Welcome to the February 2011 newsletter from the International Association of Hedge Funds Professionals (IAHFP)
 
Dear Member,
 
Financial stress testing is becoming more important year after year.
 
Sometimes it is very difficult to develop realistic scenarios, and every paper that helps in this direction is valuable. Most times we strongly believe that we live in the best of all times, and bad things are not going to happen to us.
 
Today we will discuss one of these papers.

This Time is Different: A Panoramic View of Eight Centuries of Financial Crises
Carmen M. Reinhart, University of Maryland and NBER, Kenneth S. Rogoff, Harvard University and NBER, April 16, 2008

This paper introduces a comprehensive new historical database for studying international debt and banking crises, inflation, currency crashes and debasements. The data covers sixty-six countries in Africa, Asia, Europe, Latin America, North America, and Oceania.

This paper offers a “panoramic” analysis of the history of financial crises dating from England’s fourteenth-century default to the current United States sub-prime financial crisis.

Our study is based on a new dataset that spans all regions.

It incorporates a number of important credit episodes seldom covered in the literature, including for example, defaults and restructurings in India and China.

As the first paper employing this data, our aim is to illustrate some of the broad insights that can be gleaned from such a sweeping historical database.

We find that serial default is a nearly universal phenomenon as countries struggle to transform themselves from emerging markets to advanced economies.

Major default episodes are typically spaced some years (or decades) apart, creating an illusion that “this time is different” among policymakers and investors.

A recent example of the “this time is different” syndrome is the false belief that domestic debt is a novel feature of the modern financial landscape.

We also confirm that crises frequently emanate from the financial centers with transmission through interest rate shocks and commodity price collapses.

Thus, the recent US sub-prime financial crisis is hardly unique.

Our data also documents other crises that often accompany default: including inflation, exchange rate crashes, banking crises, and currency debasements.

First Insights: The Big Picture

What are some basic insights one gains from this panoramic view of the history of financial crises?
 
We begin by discussing sovereign default on external debt (i.e., a government default on its own external debt or private sector debts that were publicly guaranteed.)

### DATASET EXCERPTS
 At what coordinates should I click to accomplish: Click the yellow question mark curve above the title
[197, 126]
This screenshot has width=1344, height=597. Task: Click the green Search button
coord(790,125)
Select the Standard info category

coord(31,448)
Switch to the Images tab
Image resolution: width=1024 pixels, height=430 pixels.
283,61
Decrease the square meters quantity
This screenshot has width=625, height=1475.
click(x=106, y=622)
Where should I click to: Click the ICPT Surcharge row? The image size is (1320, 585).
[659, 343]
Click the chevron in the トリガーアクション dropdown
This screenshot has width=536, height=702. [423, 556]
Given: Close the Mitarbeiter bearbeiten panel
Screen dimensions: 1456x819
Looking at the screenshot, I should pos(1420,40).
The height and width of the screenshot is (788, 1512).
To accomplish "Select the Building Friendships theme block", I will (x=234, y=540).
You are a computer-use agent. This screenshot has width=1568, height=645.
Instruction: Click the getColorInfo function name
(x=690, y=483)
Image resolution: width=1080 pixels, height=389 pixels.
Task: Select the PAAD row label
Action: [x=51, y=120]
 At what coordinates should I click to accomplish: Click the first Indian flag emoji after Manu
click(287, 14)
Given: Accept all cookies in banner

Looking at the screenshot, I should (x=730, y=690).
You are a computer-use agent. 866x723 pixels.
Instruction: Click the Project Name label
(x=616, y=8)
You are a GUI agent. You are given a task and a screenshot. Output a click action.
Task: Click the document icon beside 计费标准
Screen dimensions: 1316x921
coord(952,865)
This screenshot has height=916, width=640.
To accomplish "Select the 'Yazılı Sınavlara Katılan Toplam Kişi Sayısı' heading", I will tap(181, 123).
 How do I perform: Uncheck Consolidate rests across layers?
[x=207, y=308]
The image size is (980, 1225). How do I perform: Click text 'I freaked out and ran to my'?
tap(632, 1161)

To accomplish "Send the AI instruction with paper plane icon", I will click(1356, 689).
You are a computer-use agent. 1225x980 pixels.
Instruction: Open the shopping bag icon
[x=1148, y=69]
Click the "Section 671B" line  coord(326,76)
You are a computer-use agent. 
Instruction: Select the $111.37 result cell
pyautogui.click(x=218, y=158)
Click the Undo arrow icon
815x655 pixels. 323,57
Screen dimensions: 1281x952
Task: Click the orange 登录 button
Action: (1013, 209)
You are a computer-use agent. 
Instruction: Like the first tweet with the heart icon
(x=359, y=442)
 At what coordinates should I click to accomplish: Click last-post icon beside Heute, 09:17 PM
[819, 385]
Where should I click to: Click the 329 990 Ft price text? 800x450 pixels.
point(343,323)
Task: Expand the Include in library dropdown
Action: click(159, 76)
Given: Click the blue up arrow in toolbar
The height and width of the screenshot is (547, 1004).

### DIRECTIONS FOR THIS TASK
Reproduce the newsletter text word for word, starting at "A recent example" and ending at "and currency debasements.". The items come from a separate source unrelated to the newsletter.

### REPLY TO THE EXERCISE
A recent example of the “this time is different” syndrome is the false belief that domestic debt is a novel feature of the modern financial landscape.

We also confirm that crises frequently emanate from the financial centers with transmission through interest rate shocks and commodity price collapses.

Thus, the recent US sub-prime financial crisis is hardly unique.

Our data also documents other crises that often accompany default: including inflation, exchange rate crashes, banking crises, and currency debasements.